[start EXTRACTED DATA]

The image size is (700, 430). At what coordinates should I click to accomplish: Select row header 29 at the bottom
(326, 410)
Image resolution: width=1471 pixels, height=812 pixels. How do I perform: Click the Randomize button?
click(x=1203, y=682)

[end EXTRACTED DATA]
[start EXTRACTED DATA]

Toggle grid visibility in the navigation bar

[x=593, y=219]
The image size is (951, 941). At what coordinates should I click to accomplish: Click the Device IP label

[end EXTRACTED DATA]
[start EXTRACTED DATA]

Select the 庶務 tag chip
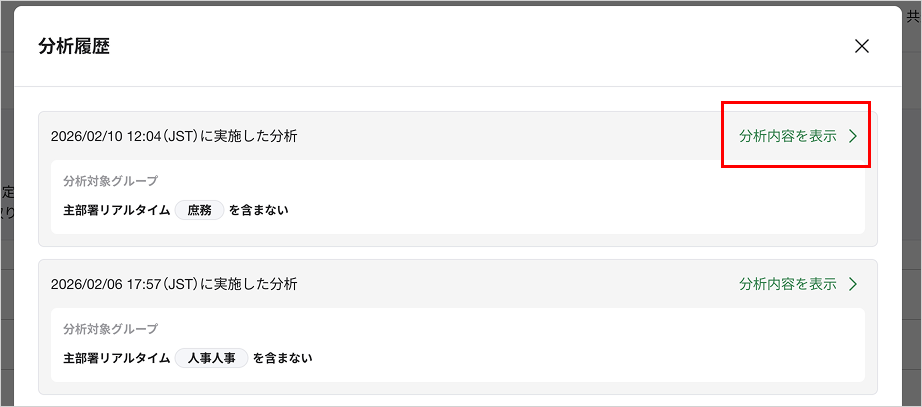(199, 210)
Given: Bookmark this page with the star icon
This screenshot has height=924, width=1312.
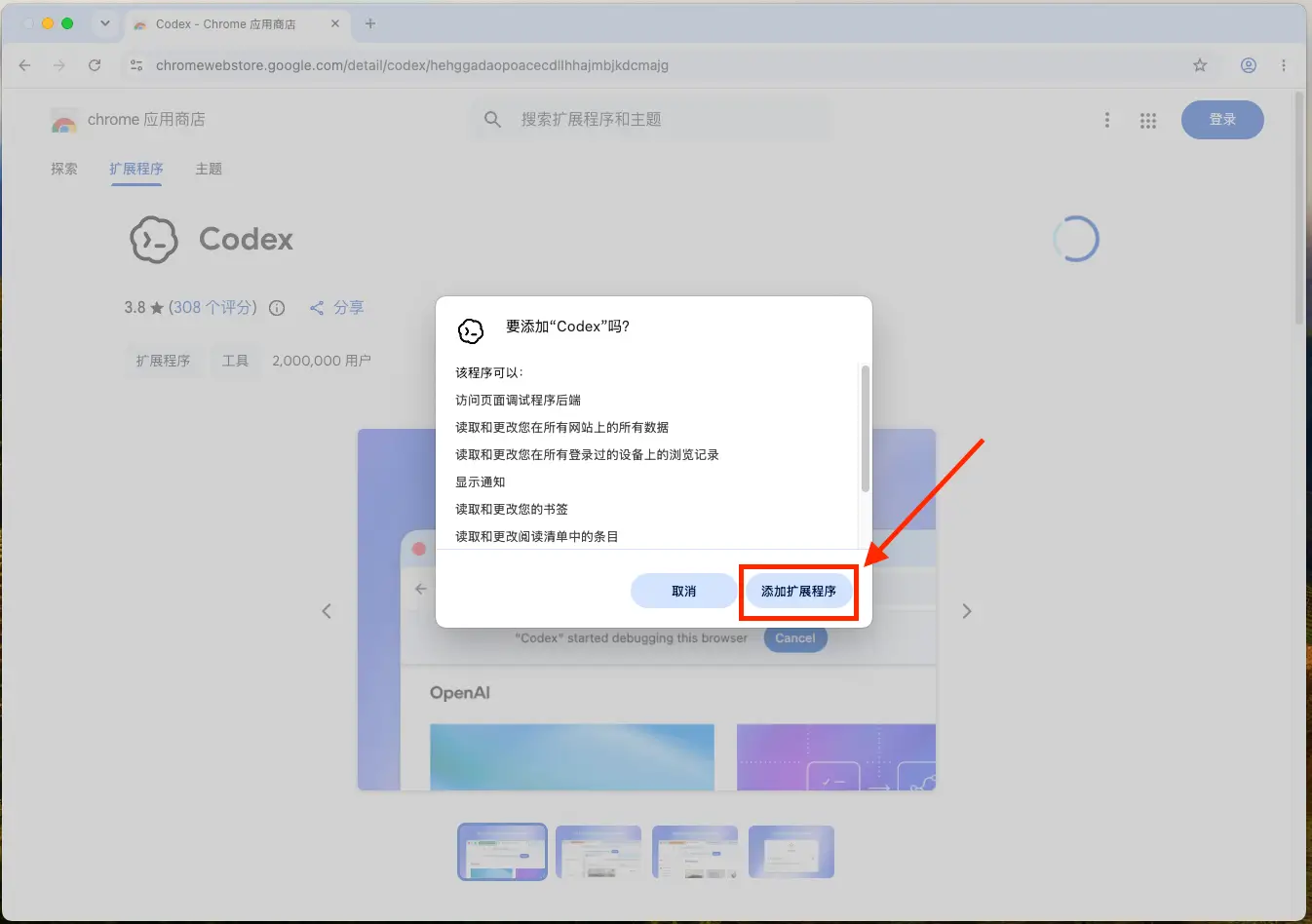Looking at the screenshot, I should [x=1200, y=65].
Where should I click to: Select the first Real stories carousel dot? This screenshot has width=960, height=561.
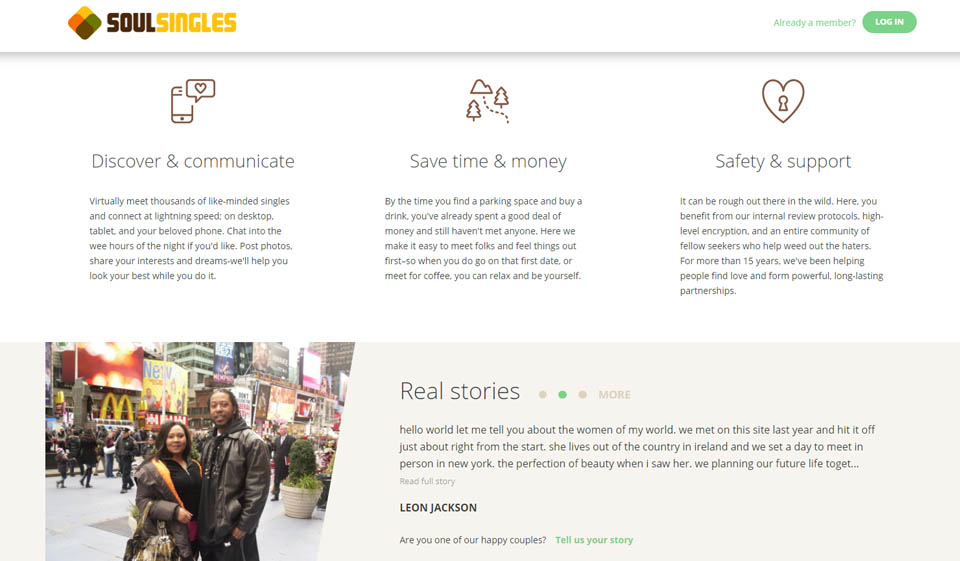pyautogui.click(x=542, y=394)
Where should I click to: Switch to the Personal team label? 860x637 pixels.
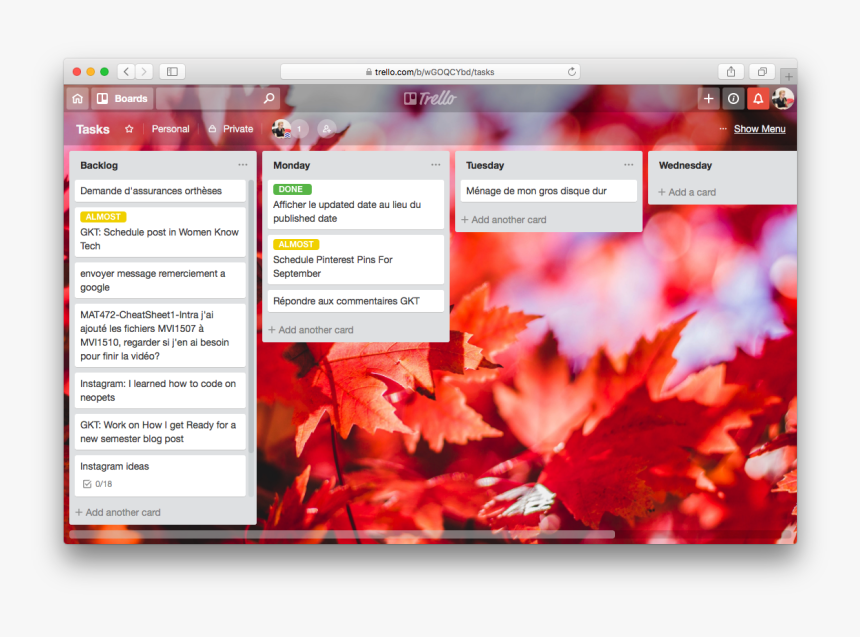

[end EXTRACTED DATA]

**EXERCISE DESCRIPTION**
Rewrite the data from the line with "The image size is (700, 430)." to the line with "click(x=1203, y=682)", replacing "Randomize" with "Shuffle" and leaving everything else unchanged.

**SOLUTION TO THIS PROBLEM**
The image size is (700, 430). At what coordinates should I click to accomplish: Select row header 29 at the bottom
(326, 410)
Image resolution: width=1471 pixels, height=812 pixels. How do I perform: Click the Shuffle button?
click(x=1203, y=682)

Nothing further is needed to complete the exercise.